> _Exercise prompt_: Select and copy out every line in the records containing "column".

> _Collected data_:
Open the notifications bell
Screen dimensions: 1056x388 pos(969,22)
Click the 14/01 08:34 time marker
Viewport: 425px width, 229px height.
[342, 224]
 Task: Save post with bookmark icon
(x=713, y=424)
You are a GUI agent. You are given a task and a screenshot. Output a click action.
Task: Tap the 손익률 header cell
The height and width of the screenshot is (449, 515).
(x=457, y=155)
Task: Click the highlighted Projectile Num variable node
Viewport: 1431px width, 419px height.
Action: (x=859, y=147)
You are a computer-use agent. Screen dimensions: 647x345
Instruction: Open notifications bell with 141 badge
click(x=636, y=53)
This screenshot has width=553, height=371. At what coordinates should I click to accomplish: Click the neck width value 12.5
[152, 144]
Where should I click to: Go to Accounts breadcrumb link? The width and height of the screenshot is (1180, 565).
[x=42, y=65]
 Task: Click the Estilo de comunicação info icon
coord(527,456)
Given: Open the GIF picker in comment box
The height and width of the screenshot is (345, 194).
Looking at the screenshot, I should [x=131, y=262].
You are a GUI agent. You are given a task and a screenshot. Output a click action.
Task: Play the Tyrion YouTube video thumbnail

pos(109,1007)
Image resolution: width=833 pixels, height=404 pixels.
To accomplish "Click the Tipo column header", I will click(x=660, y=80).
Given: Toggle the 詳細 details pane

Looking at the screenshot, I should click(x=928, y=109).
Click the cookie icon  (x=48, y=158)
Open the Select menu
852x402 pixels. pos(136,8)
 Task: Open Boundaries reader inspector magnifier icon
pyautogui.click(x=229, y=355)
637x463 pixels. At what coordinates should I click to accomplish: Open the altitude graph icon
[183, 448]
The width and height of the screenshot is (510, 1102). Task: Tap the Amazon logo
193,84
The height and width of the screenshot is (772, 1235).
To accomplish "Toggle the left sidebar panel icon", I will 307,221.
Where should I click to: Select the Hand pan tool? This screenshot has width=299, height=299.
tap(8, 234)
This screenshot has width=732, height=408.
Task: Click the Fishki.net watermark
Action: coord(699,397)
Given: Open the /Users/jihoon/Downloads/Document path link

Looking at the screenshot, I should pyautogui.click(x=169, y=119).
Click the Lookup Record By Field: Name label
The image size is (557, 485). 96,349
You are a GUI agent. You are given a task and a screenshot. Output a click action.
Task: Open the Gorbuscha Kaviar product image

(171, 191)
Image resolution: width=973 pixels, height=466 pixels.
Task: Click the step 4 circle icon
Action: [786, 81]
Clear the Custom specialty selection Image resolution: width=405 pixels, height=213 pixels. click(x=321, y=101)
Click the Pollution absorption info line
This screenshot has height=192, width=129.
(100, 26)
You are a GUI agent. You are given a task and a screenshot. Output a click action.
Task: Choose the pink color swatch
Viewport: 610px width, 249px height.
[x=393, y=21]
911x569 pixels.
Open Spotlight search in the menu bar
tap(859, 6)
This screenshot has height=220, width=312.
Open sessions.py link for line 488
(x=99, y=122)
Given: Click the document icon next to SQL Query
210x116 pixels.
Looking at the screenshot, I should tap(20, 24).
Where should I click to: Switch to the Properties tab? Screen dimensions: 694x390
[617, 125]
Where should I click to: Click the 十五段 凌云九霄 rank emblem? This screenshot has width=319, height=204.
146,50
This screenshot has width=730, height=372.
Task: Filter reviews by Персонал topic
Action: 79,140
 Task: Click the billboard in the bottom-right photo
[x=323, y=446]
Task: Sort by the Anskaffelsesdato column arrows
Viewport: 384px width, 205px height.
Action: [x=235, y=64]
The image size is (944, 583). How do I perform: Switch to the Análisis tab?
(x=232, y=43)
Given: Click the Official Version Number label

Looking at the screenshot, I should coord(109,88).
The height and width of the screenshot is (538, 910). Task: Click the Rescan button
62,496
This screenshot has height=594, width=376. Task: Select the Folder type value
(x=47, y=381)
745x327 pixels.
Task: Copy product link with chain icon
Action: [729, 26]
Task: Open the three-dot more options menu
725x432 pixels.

> _Answer area_:
To accomplish "Click the Tipo column header", I will click(x=660, y=80).
Task: Sort by the Anskaffelsesdato column arrows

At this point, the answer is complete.